Yes, many and some of these have to do with the fact that if you don’t measure you don’t learn. We’ve had many partnerships with GSK and others and we have seen that one of the most important things is to learn as you do. We call it execution as learning. We also know that if you’re going to do the same thing over and over and expect different results, that is described as insanity so we tend to say we want to do things in new ways so that we learn more and we implement more scalable solutions. What we have learned is that measurement is important so we’re going to measure as we go.
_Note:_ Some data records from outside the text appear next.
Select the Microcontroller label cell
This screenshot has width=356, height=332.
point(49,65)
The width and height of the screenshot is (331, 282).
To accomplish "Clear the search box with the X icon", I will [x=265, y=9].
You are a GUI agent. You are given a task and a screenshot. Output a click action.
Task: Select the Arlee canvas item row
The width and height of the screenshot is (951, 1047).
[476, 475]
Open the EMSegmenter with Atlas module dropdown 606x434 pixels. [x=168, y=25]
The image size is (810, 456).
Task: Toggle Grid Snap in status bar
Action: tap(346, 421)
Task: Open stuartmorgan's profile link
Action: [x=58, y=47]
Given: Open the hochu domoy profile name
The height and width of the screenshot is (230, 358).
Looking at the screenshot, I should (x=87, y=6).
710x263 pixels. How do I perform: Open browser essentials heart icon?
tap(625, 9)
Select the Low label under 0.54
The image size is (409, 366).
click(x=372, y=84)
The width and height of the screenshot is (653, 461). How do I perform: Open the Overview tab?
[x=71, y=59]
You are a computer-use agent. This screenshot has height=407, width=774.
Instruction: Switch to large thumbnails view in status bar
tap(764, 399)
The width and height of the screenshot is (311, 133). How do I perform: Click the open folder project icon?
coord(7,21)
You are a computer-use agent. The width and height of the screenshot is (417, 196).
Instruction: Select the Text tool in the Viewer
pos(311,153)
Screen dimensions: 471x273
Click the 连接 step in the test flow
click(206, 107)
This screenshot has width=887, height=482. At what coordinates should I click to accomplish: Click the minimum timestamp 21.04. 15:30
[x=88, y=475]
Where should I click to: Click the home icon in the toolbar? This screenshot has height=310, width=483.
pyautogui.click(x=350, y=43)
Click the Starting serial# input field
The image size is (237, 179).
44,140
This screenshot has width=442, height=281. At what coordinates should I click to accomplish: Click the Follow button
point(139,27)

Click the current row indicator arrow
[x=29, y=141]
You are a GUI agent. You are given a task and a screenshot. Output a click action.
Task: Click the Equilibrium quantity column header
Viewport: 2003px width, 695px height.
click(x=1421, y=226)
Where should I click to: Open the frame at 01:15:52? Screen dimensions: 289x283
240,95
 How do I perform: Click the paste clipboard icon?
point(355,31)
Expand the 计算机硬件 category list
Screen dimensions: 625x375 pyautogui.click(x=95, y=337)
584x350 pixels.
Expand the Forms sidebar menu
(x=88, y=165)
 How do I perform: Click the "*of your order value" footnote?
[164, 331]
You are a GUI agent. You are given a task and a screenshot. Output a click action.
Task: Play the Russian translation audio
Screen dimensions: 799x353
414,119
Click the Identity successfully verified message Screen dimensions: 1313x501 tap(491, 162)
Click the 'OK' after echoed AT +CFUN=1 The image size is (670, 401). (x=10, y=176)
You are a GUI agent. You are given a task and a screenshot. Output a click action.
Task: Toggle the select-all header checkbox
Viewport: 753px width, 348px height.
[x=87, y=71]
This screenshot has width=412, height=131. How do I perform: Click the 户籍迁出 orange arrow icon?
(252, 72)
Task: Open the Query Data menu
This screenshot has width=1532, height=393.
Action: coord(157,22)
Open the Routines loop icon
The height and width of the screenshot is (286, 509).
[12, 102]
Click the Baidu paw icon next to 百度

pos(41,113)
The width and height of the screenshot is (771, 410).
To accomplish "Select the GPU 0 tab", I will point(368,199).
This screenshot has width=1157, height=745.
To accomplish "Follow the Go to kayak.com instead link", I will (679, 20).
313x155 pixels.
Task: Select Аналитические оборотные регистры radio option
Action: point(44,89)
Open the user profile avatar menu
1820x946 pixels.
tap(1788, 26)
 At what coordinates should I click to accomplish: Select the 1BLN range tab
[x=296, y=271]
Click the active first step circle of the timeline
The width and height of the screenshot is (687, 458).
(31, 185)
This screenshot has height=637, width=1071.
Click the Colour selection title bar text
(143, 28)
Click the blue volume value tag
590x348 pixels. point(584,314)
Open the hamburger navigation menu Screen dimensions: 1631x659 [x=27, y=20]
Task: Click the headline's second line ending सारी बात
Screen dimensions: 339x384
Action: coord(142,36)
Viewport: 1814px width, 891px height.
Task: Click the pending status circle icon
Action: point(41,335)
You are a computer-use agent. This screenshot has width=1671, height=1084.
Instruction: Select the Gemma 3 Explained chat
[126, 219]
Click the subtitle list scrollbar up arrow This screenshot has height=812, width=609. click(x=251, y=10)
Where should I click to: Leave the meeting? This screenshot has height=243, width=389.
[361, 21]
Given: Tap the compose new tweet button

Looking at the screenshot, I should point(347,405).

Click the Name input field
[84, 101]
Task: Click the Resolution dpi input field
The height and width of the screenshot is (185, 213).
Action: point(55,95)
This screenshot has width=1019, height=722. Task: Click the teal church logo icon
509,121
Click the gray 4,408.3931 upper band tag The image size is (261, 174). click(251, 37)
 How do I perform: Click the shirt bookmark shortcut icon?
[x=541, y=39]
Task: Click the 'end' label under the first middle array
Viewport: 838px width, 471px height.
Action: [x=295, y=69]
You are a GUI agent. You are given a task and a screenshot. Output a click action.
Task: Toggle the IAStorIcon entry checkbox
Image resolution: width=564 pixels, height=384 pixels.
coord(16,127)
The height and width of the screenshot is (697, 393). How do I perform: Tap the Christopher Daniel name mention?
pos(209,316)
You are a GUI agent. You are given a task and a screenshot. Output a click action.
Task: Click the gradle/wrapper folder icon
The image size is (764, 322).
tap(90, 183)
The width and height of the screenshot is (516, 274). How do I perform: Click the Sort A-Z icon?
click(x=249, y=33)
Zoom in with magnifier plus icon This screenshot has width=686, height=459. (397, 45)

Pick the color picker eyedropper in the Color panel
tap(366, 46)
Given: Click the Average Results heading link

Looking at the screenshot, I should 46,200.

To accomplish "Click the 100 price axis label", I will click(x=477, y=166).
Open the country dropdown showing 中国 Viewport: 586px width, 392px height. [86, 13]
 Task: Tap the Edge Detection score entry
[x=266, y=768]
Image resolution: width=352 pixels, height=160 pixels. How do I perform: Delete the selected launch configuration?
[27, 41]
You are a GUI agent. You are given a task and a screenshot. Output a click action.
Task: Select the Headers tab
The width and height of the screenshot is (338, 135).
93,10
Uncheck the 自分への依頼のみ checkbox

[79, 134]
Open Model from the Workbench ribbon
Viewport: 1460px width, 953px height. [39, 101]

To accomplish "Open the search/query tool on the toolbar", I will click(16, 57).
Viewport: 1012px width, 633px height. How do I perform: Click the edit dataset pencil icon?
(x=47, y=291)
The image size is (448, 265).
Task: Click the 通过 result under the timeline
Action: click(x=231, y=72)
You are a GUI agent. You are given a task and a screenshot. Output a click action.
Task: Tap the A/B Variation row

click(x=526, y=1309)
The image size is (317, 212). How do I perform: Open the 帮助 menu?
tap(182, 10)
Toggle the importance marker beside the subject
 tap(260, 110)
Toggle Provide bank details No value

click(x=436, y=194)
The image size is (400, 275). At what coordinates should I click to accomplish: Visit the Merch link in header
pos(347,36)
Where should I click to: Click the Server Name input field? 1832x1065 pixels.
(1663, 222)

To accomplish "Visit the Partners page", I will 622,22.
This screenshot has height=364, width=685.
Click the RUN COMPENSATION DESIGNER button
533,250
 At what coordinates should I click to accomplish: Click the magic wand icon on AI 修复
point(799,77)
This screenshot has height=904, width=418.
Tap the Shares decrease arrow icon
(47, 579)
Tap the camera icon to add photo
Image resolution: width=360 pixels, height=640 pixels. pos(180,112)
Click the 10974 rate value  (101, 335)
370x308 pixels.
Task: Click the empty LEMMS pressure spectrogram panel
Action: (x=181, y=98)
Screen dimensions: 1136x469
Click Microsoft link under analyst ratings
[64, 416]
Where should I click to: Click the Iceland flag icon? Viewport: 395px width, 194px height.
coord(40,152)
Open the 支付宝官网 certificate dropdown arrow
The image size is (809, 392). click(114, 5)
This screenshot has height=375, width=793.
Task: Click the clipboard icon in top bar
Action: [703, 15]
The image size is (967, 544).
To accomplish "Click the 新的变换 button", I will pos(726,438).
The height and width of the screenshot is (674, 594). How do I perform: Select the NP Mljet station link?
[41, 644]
Secondly, we have to be ready to make mistakes. We’ve learned that in many projects and interventions we do, if you don’t continuously learn what mistakes you’ve made and reiterate from them, then you don’t implement sustainable programs. Learning is most impactful when you learn from the communities. The people who have lived experiences are the ones that we need to learn from.
The next thing is that we have learned that you might adopt technology. In previous interventions we’ve had with GSK, we’ve brought in technology in big ways … So we have to learn, we have to adopt technology, we have to adopt innovation, and we have to recognize mistakes when they happen and make sure that when we fail, we fail fast.
How might this work also impact the effects of COVID-19?
Health systems that are resilient, that serve everyone — which is the goal of achieving universal health coverage — are the same health systems needed for health security and emergencies. COVID-19 — and as was demonstrated earlier by Ebola — is reliant on resilient, equitable health systems. Whenever we have seen that we don’t have resilient, equitable health systems, the impacts of health emergencies like COVID-19 become even more severe, disrupting the social and economic fabric of society.
So we know that when we work on TB and malaria — not as a vertical intervention, but horizontal interventions where we build community health systems and policy intervention — we’re building systems that last beyond these two interventions in Kenya and Ethiopia … We’re seeing this intervention not in its limitation of the two geographies and the two vertical interventions, but as something horizontal that will affect other interventional areas and build health systems for the future and for the next pandemic beyond COVID-19.